About San Miguel de Allende, Tequisquiapan, and Bernal, Mexico
San Miguel de Allende is a city and municipality located in the far eastern part of the state of Guanajuato in central Mexico. It is 170 miles from Mexico City and 40 miles from Querétaro.
The population of the town is estimated to be 80,000. Of these, about 10-12,000 are foreigners, of which 70% are from the United States.
San Miguel was founded in 1542 by the Franciscan monk Fray Juan de San Miguel as a presidio to protect the Antiguo Camino Real, the silver route from Zacatecas to Guanajuato to Mexico City. Then known as San Miguel El Grande, the town thrived for almost three hundred years under the repressive but orderly rule of Spain and the Catholic Church. The town was renamed in 1826 to San Miguel de Allende, in honour of Ignacio Allende who was born here.
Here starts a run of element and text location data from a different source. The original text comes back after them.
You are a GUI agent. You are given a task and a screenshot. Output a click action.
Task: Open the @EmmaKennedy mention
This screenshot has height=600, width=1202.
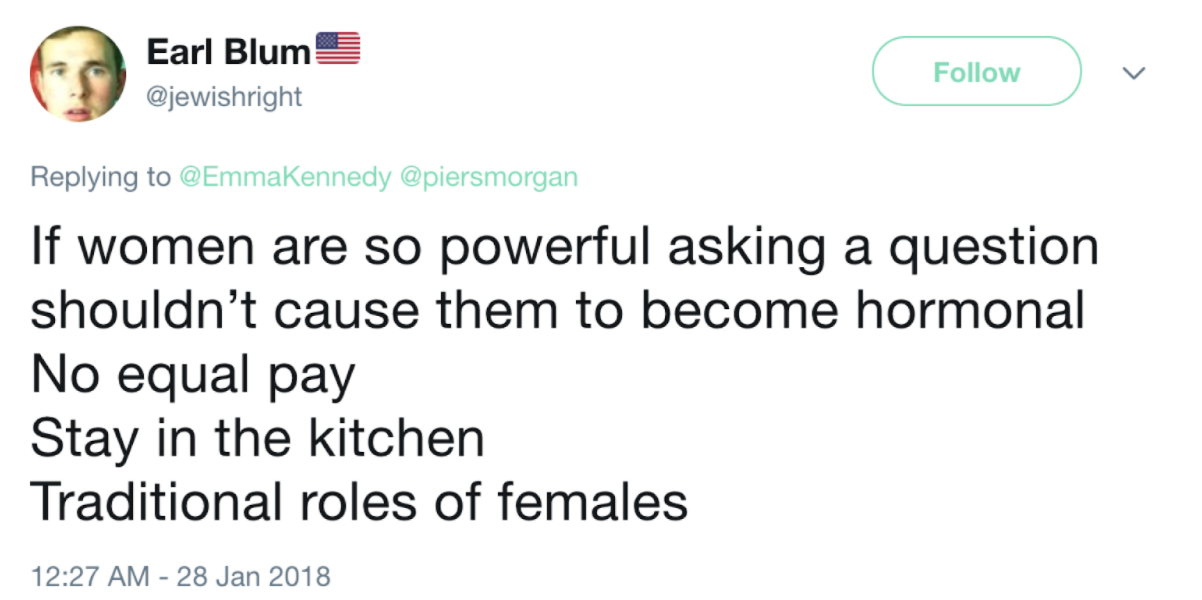coord(285,177)
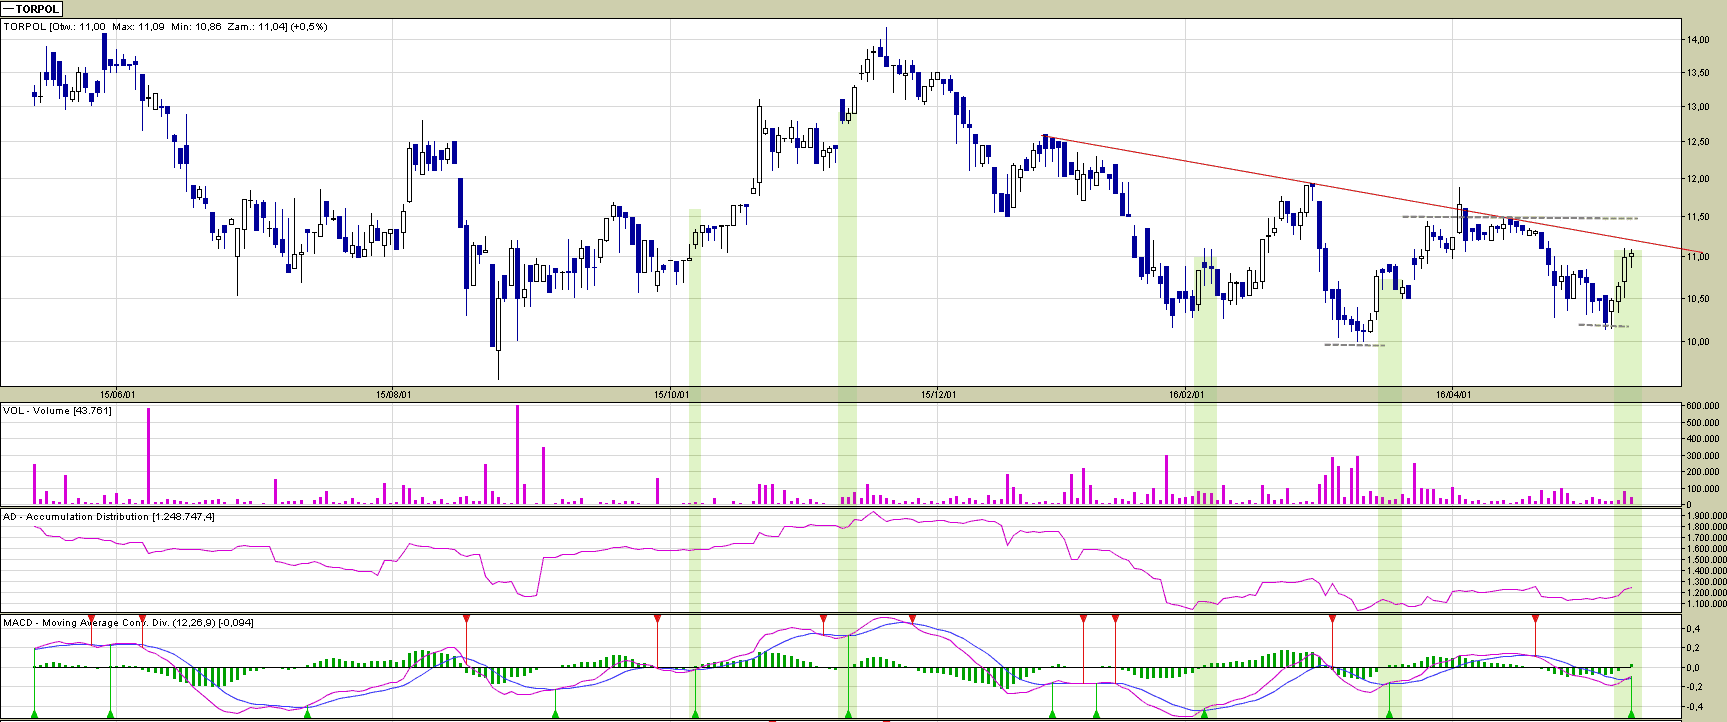Image resolution: width=1727 pixels, height=722 pixels.
Task: Select the TORPOL chart tab
Action: click(32, 9)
By 1900, due to the decline in silver mining, San Miguel de Allende was in danger of becoming a ghost town. It was its Baroque-Neoclassical architecture which captured the attention of foreign artists who, in the mid 20th Century began to move here and set-up several cultural and artistic institutions in the town. Famous artists, including Siquieros, began to lend the town some notoriety, and so followed a steady stream of foreign students, artists and retirees who came to San Miguel. Today, tourism, art, culture, retail commerce, and agriculture are the mainstays of the local economy.